• **TRECHO FORNECIDO**:
========================================

Contudo, através dessa mesma constatação, torna-se necessário reafirmar que “Embora a participação das classes populares seja de importância vital na formação da indústria cultural é forçoso reconhecer que os segmentos da sociedade oficial subestimaram tanto quanto puderam estas manifestações vindas da periferia” (ABREU, 2009, p. 108).  Logo, o cinema não só esteve presente na Zona Norte em alguns momentos; a cultura, por diversas vezes, foi criada nos subúrbios, reapropriada e afastada dos mesmos. Quer dizer, antes de qualquer crise na qual os cinemas foram fechados em todas as partes do país, o principal problema para as classes desfavorecidas foi e continua sendo o da exclusão em diversos âmbitos, destacando-se o da cultura em vista de que o povo cria boa parte dela e perde o direito de tê-la.

========================================

• **MATERIAL FORNECIDO**:
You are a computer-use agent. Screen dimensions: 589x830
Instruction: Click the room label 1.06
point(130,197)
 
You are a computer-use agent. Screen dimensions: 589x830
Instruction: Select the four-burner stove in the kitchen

========================================

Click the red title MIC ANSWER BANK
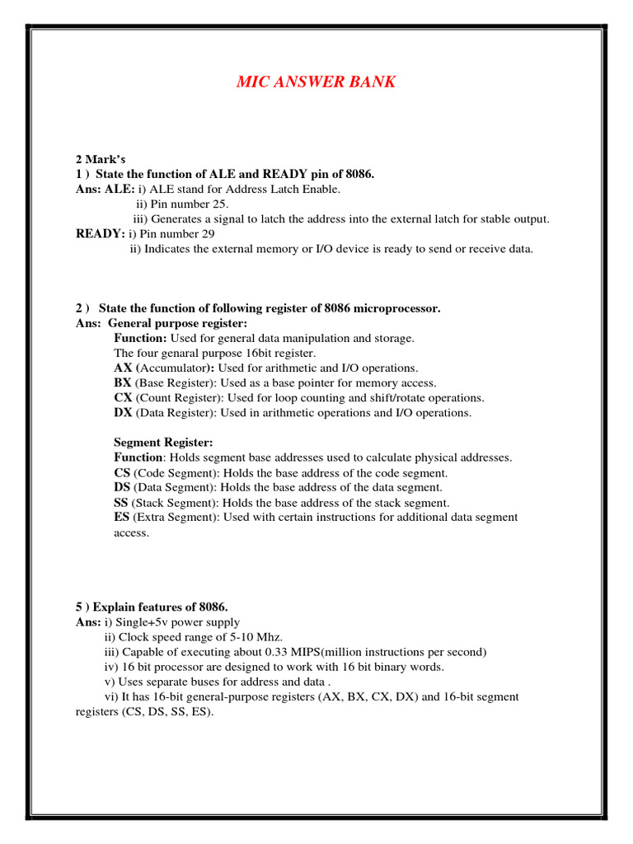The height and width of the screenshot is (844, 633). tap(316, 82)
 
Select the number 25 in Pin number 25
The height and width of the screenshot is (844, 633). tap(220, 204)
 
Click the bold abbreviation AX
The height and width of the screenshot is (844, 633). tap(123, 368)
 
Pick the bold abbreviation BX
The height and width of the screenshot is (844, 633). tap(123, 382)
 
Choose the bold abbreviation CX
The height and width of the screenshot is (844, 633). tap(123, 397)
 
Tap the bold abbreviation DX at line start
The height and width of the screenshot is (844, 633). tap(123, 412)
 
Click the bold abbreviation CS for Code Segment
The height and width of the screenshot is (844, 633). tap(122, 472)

========================================

• **TAREFAS PROPOSTAS**:
1: Reproduza, do trecho sobre a cultura e o cinema nos subúrbios, a passagem desde "Contudo, através dessa" até "direito de tê-la.", inclusive.
2: Transcreva fielmente as linhas dos registros que vão da linha com "Tap the bold abbreviation DX at line start" até a linha com "633). tap(122, 472)", inclusive.

• **RESPOSTAS DO EXERCÍCIO**:
1:
Contudo, através dessa mesma constatação, torna-se necessário reafirmar que “Embora a participação das classes populares seja de importância vital na formação da indústria cultural é forçoso reconhecer que os segmentos da sociedade oficial subestimaram tanto quanto puderam estas manifestações vindas da periferia” (ABREU, 2009, p. 108).  Logo, o cinema não só esteve presente na Zona Norte em alguns momentos; a cultura, por diversas vezes, foi criada nos subúrbios, reapropriada e afastada dos mesmos. Quer dizer, antes de qualquer crise na qual os cinemas foram fechados em todas as partes do país, o principal problema para as classes desfavorecidas foi e continua sendo o da exclusão em diversos âmbitos, destacando-se o da cultura em vista de que o povo cria boa parte dela e perde o direito de tê-la.

2:
Tap the bold abbreviation DX at line start
The height and width of the screenshot is (844, 633). tap(123, 412)
 
Click the bold abbreviation CS for Code Segment
The height and width of the screenshot is (844, 633). tap(122, 472)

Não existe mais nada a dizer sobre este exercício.